For Ndlovu, indications show that the rustlers often strike at night or when the goats are grazing.
The most affected villages in Umzingwane are Nswazi, Newline, Kumbudzi, Munkula and Zidlabusuku.
Another villager Senzeni Moyo says the rustlers are also poisoning their dogs so that they steal their goats undisturbed.
“You hear the dogs barking at night, and all of a sudden there would be silence, and the next morning we find our goats missing,” Moyo says.
Villagers suspect illegal gold panners are behind goat theft in their areas.
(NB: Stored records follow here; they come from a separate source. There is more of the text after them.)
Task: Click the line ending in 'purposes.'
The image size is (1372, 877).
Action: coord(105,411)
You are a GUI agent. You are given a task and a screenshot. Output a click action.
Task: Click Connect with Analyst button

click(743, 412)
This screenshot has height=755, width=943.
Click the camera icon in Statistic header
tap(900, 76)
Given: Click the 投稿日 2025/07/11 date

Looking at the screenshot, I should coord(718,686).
Image by Nehanda Radio
Samuel Dube of NewLine suspects that illegal gold panners are behind the spate of livestock theft in his area.
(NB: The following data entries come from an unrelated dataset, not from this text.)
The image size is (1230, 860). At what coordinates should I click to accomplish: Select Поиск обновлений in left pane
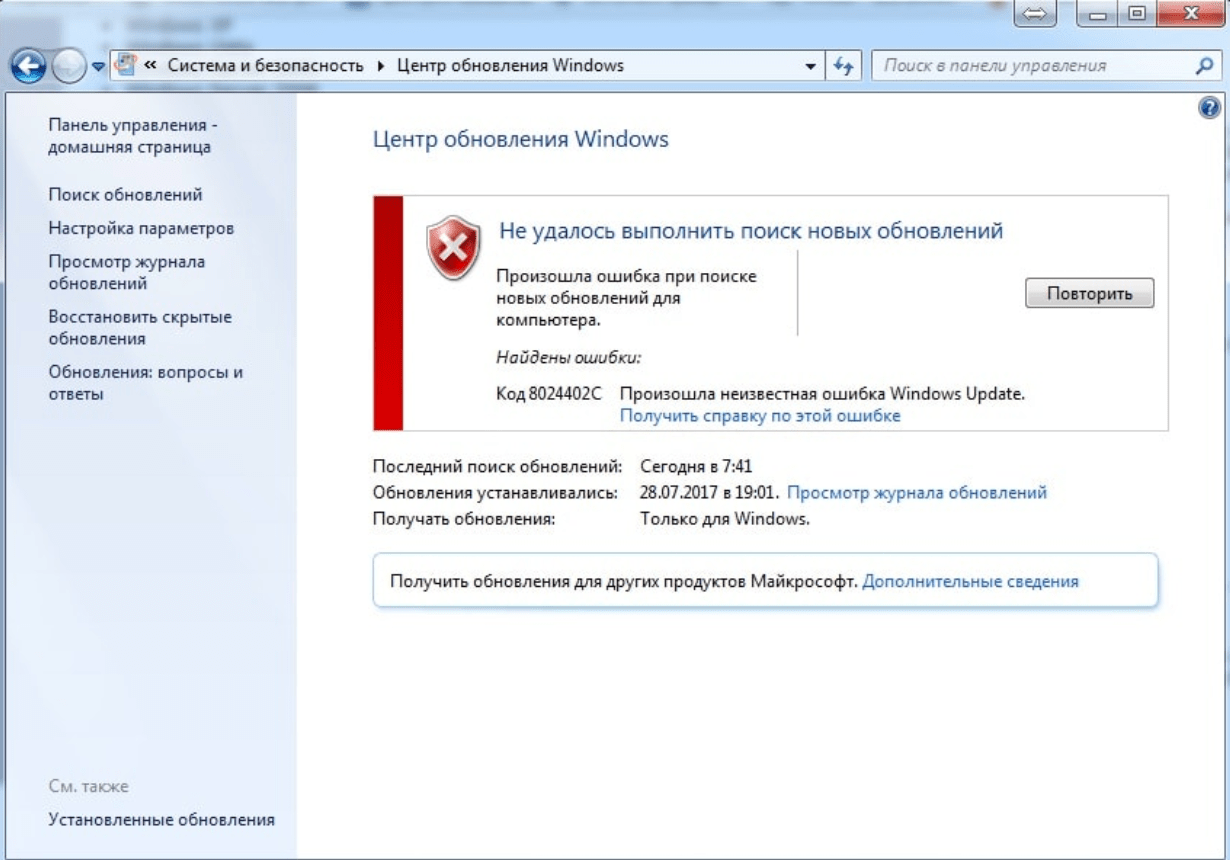tap(125, 194)
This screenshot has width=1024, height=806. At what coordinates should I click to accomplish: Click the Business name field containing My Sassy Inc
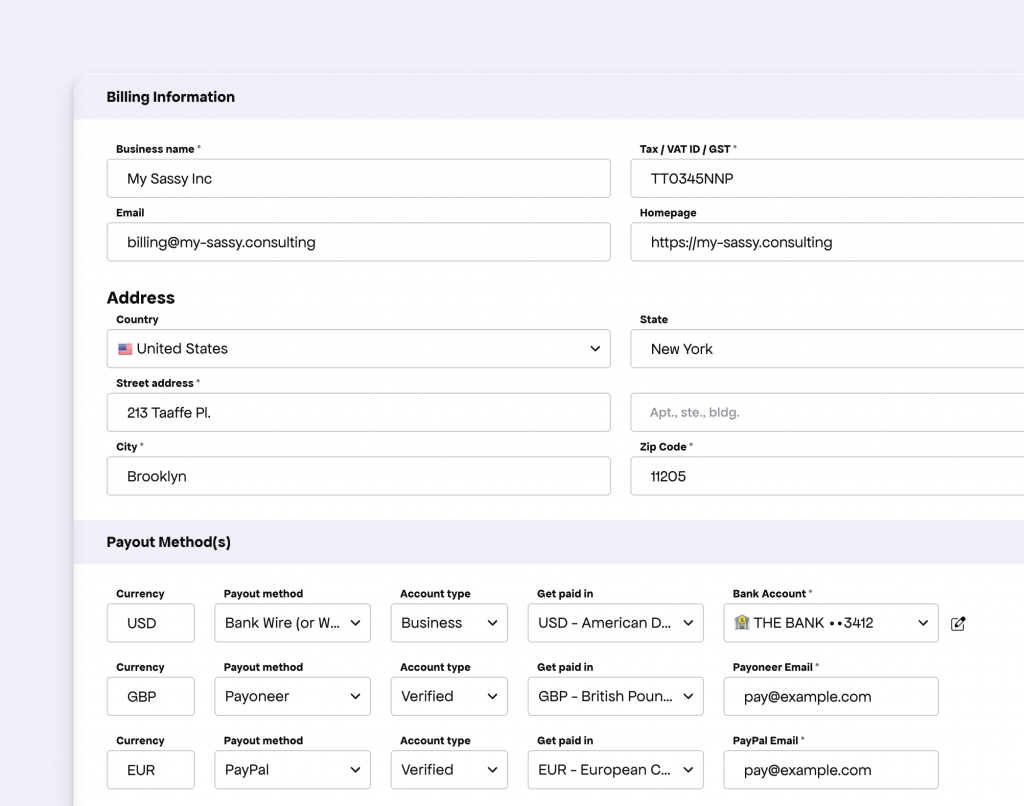358,178
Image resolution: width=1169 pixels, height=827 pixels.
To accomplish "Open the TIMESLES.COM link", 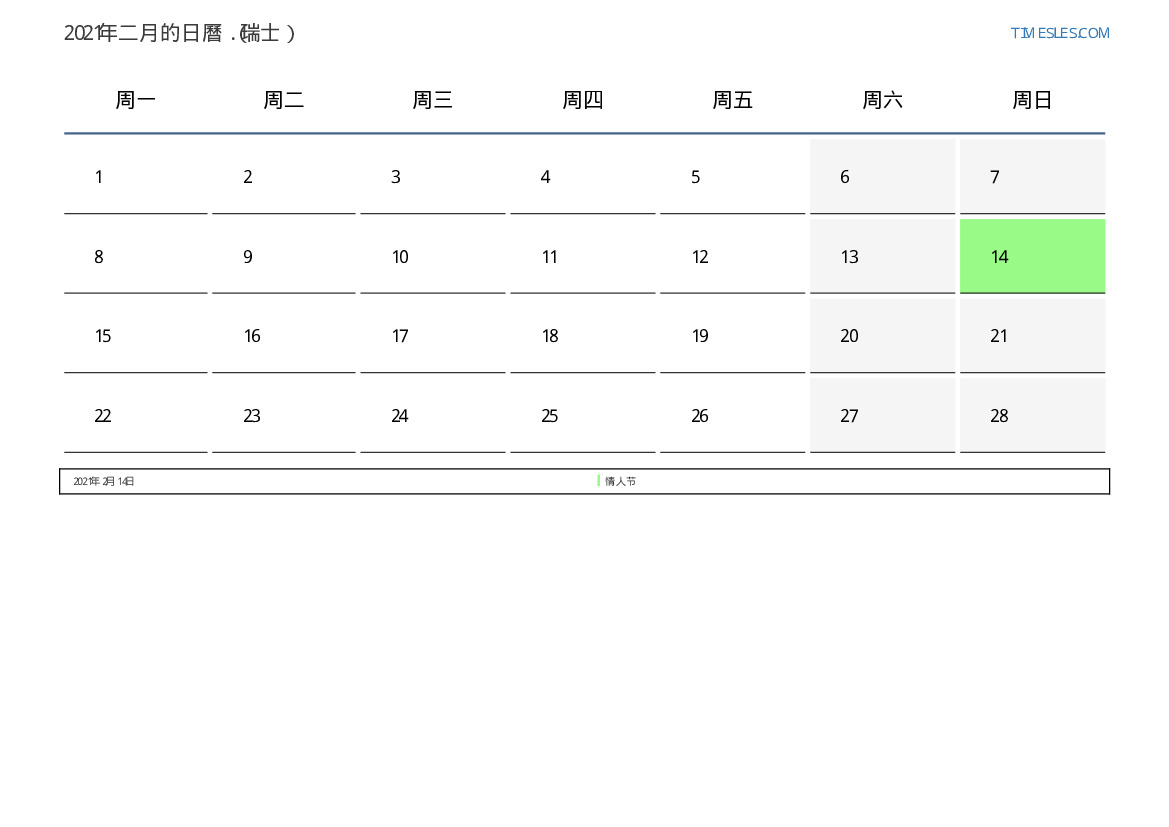I will pyautogui.click(x=1059, y=33).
“Our concerns are that many youth in the area dropped out of school opting for illegal mining where a lot of criminal activities which include stock theft are committed,” Dube says.
According to Farmers Review Africa, the demand for goat meat is increasing.
Many communal farmers in the province are turning to goat breeding after losing their cattle to the unpredictable weather patterns.
Goats can survive on shrubs and need less manpower for tending to, making them a better choice than high-maintenance cattle, which are less tolerant of drought conditions.
It is estimated that the country has 3, 1 million goats, more than 80% percent of which are owned by communal farmers, the Goat Breeders Association of Zimbabwe says.
According to the national export promotion agency, ZimTrade, the country has an opportunity to develop goat meat exports starting with regional markets such as Angola.
Several countries such as Ethiopia, Kenya and Somalia are thriving from exporting goat meat.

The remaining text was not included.